In Liberty or Equality, his masterpiece, Kuehnelt-Leddihn contrasted monarchy with democracy and presented his arguments for the superiority of monarchy: diversity is upheld better in monarchical countries than in democracies. Monarchism is not based on party rule and "fits organically into the ecclesiastic and familistic pattern of Christian society." After insisting that the demand for liberty is about how to govern and by no means by whom to govern a given country, he draws arguments for his view that monarchical government is genuinely more liberal in this sense, but democracy naturally advocates for equality, even by enforcement, and thus becomes anti-liberal. As modern life becomes increasingly complicated across many different sociopolitical levels, Kuehnelt-Leddihn submits that the Scita (the political, economic, technological, scientific, military, geographical, psychological knowledge of the masses and of their representatives) and the Scienda (the knowledge in these matters that is necessary to reach logical-rational-moral conclusions) are separated by an incessantly and cruelly widening gap and that democratic governments are totally inadequate for such undertakings.

In February 1969, Kuehnelt-Leddihn wrote an article arguing against seeking a peace deal to end the Vietnam War. Instead, he argued that the two options proposed, a reunification scheme and
the creation of a coalition Vietnamese government, were unacceptable concessions to the Marxist North Vietnam. Kuehnelt-Leddihn urged the US to continue the war until the Marxists were defeated.

Kuehnelt-Leddihn also denounced the US Bishops' 1983 pastoral The Challenge of Peace. He wrote that "The Bishops' letter breathes idealism... moral imperialism, the attempt to inject theology into politics, ought to be avoided except in extreme cases, of which abolition and slavery are examples."

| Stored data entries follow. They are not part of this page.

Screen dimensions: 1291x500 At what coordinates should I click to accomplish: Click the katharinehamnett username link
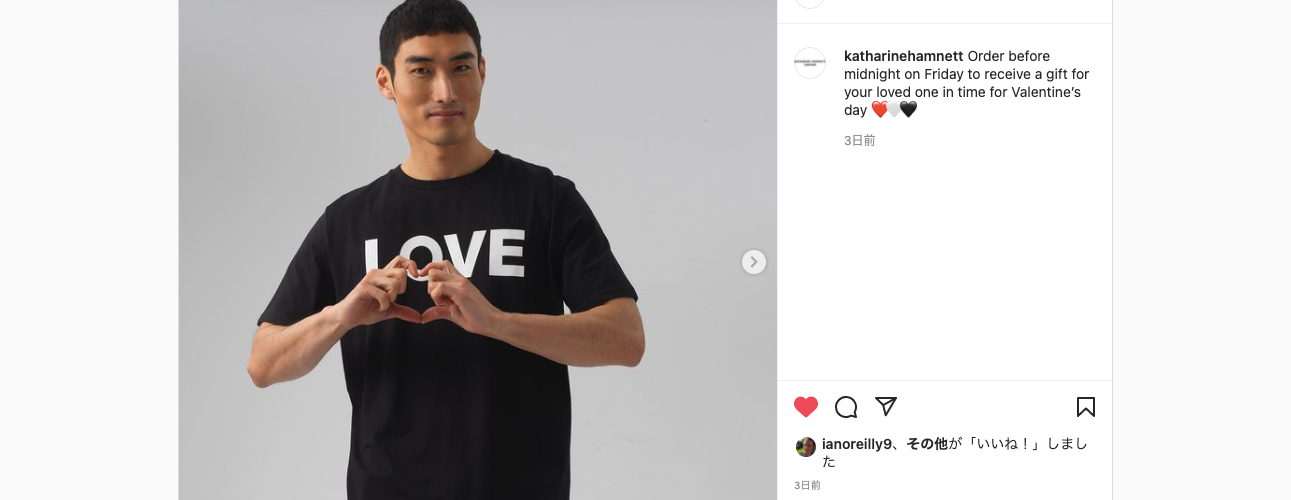point(904,56)
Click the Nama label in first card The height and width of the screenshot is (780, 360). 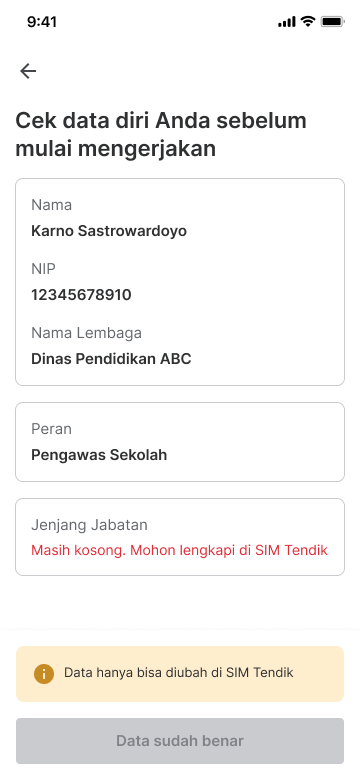tap(51, 205)
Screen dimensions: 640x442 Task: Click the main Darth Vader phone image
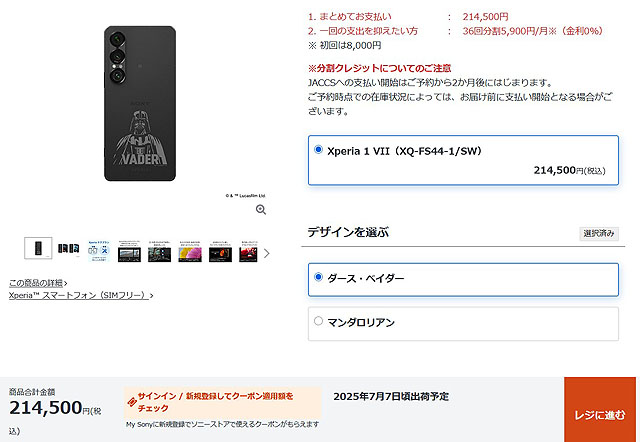pyautogui.click(x=140, y=104)
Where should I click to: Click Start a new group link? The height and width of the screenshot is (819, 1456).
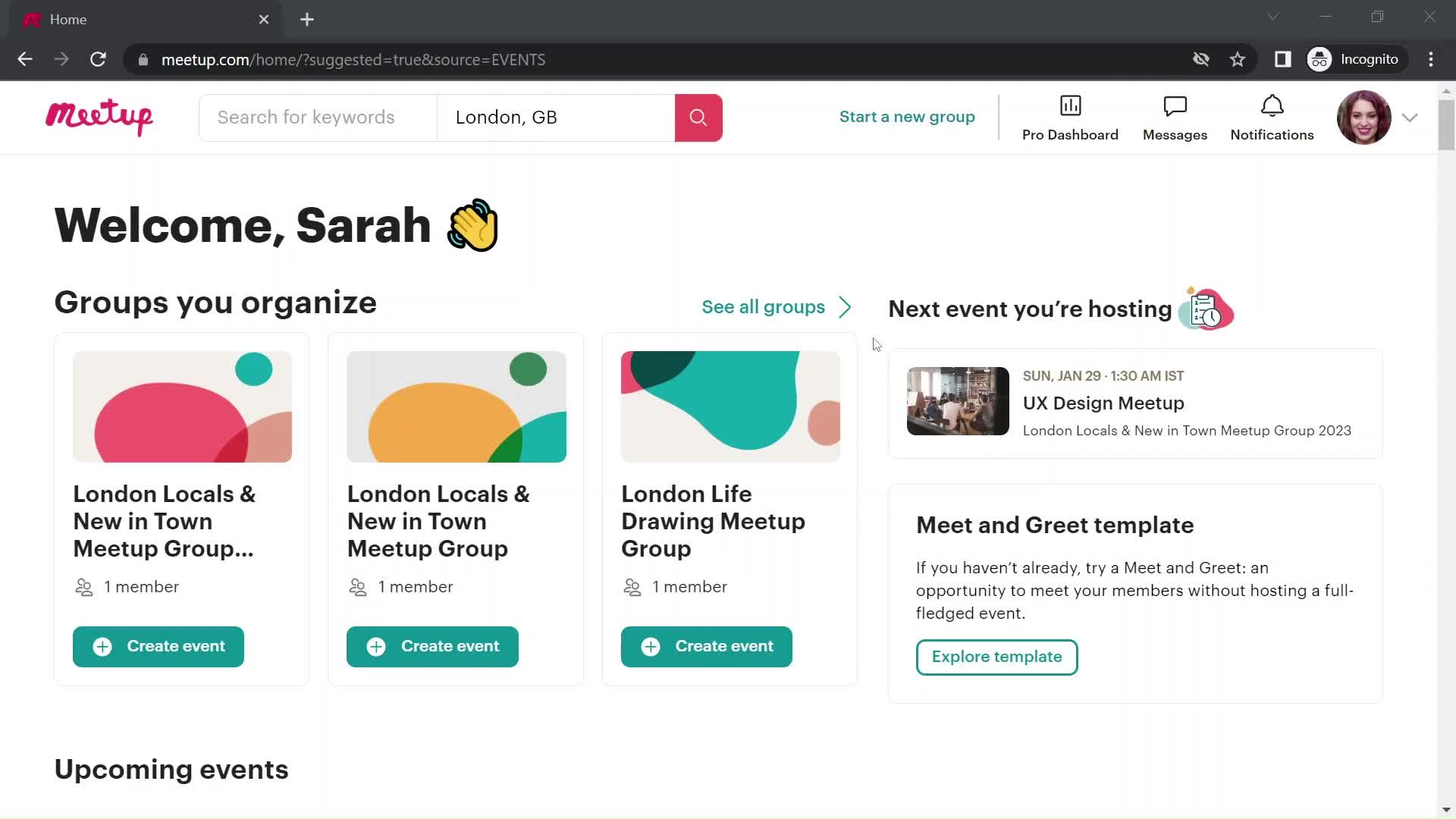[x=907, y=117]
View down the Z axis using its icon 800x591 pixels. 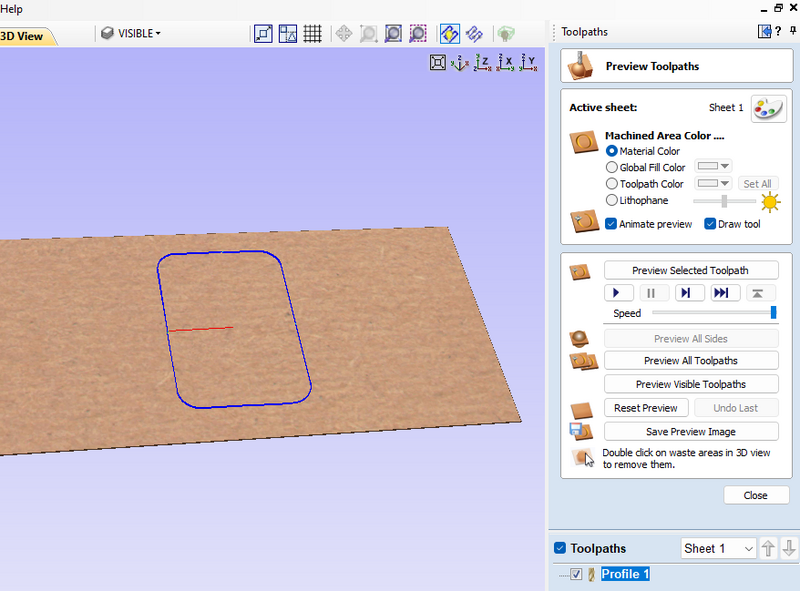point(482,62)
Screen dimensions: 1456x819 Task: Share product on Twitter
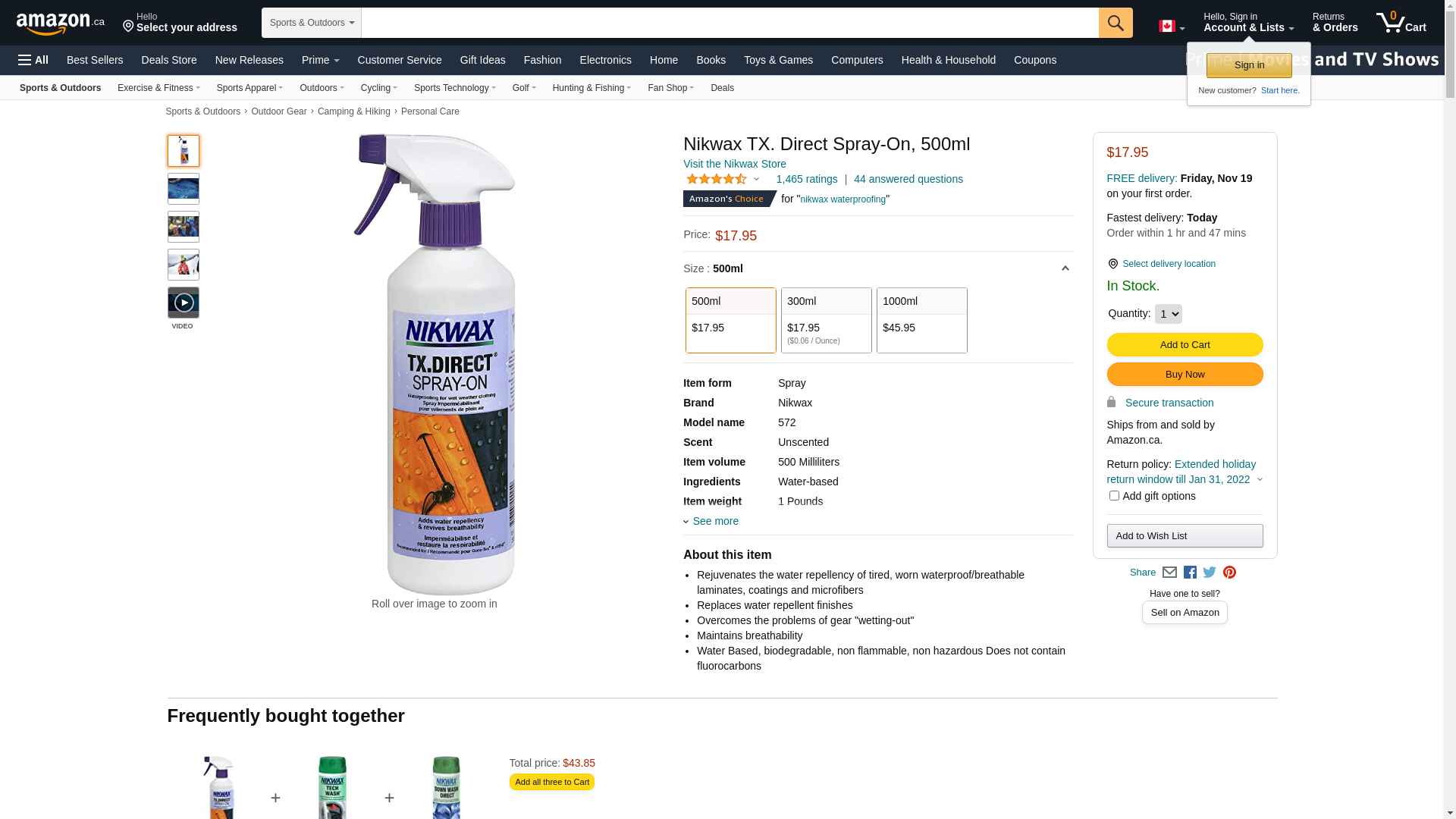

The complete work and correspondence of Erik von Kuehnelt-Leddihn is available at the Brenner Archive, University of Innsbruck https://www.uibk.ac.at/de/brenner-archiv/bestaende/kuehnelt/#werke

==Personal life==
Kuehnelt-Leddihn was married to Countess Christiane Gräfin von Goess, with whom he had three children. At the time of his death in 1999, he was survived by all four of them, as well as seven grandchildren. He and his wife were buried at their village church in Lans.

Kuehnelt held friendships with many of the major conservative intellectuals and figures of the 20th century, including William F. Buckley Jr., Russell Kirk, Crown Prince Otto von Habsburg, Friedrich A. Hayek, Mel Bradford, Ludwig von Mises, Wilhelm Röpke, Ernst Jünger, and Joseph Ratzinger (later Pope Benedict XVI). According to Buckley, Kuehnelt-Leddihn was "the world's most fascinating man." Catholic apologist Karl Keating stated that Kuehnelt-Leddihn was the most intelligent man he ever met.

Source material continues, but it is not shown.